▸ Written exercise 1
In the security considerations passage, what is the stated goal of the user-interactive authentication operation?

The homeserver then returns the user-interactive authentication fallback completion page to the user's browser.

Security considerations

1. Confirming the operation

   The homeserver SHOULD confirm that the user is happy for the operation to go ahead. The goal of the user-interactive authentication operation is to guard against a compromised access_token being used to take over the user's account. Simply redirecting the user to the SSO system is insufficient, since they may not realise what is being asked of them, or the SSO system may even confirm the authentication automatically.

   For example, the homeserver might serve a page with words to the effect of:

   A client is trying to remove a device from your account. To confirm this action, re-authenticate with single sign-on. If you did not expect this, your account may be compromised!

▸ Written exercise 2
Print the entries below verbatim, from the line containing "742x1568 pixels. Task: Show" through the final line of the entries.

▸ Data shown
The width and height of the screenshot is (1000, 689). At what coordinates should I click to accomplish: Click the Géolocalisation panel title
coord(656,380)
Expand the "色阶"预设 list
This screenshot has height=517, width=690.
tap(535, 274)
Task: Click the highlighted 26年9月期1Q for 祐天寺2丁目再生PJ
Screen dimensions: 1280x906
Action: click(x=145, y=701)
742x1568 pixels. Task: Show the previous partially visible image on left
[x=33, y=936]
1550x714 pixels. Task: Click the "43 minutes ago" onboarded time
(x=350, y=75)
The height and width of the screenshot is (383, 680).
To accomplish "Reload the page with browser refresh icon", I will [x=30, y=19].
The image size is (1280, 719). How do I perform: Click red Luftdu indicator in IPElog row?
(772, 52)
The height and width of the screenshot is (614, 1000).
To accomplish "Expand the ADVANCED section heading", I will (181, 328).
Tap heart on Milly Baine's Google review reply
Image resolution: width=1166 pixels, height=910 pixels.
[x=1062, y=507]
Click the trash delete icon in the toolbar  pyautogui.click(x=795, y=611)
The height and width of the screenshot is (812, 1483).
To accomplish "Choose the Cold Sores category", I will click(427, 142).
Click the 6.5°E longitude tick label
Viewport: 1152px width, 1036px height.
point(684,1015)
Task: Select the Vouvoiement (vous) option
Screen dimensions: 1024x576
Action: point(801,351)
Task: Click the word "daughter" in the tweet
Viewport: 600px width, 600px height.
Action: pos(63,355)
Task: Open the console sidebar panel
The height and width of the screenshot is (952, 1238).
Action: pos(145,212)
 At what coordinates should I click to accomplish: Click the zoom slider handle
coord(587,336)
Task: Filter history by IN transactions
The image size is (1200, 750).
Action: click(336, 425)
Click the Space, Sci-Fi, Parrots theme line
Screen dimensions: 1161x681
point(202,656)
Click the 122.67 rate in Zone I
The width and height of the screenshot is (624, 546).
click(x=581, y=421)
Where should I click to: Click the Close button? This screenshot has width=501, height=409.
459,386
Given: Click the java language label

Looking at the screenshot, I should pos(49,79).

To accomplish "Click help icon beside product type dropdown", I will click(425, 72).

▸ Response 1
To guard against a compromised access_token being used to take over the user's account.

▸ Response 2
742x1568 pixels. Task: Show the previous partially visible image on left
[x=33, y=936]
1550x714 pixels. Task: Click the "43 minutes ago" onboarded time
(x=350, y=75)
The height and width of the screenshot is (383, 680).
To accomplish "Reload the page with browser refresh icon", I will [x=30, y=19].
The image size is (1280, 719). How do I perform: Click red Luftdu indicator in IPElog row?
(772, 52)
The height and width of the screenshot is (614, 1000).
To accomplish "Expand the ADVANCED section heading", I will (181, 328).
Tap heart on Milly Baine's Google review reply
Image resolution: width=1166 pixels, height=910 pixels.
[x=1062, y=507]
Click the trash delete icon in the toolbar  pyautogui.click(x=795, y=611)
The height and width of the screenshot is (812, 1483).
To accomplish "Choose the Cold Sores category", I will click(427, 142).
Click the 6.5°E longitude tick label
Viewport: 1152px width, 1036px height.
point(684,1015)
Task: Select the Vouvoiement (vous) option
Screen dimensions: 1024x576
Action: point(801,351)
Task: Click the word "daughter" in the tweet
Viewport: 600px width, 600px height.
Action: pos(63,355)
Task: Open the console sidebar panel
The height and width of the screenshot is (952, 1238).
Action: pos(145,212)
 At what coordinates should I click to accomplish: Click the zoom slider handle
coord(587,336)
Task: Filter history by IN transactions
The image size is (1200, 750).
Action: click(336, 425)
Click the Space, Sci-Fi, Parrots theme line
Screen dimensions: 1161x681
point(202,656)
Click the 122.67 rate in Zone I
The width and height of the screenshot is (624, 546).
click(x=581, y=421)
Where should I click to: Click the Close button? This screenshot has width=501, height=409.
459,386
Given: Click the java language label

Looking at the screenshot, I should pos(49,79).

To accomplish "Click help icon beside product type dropdown", I will click(425, 72).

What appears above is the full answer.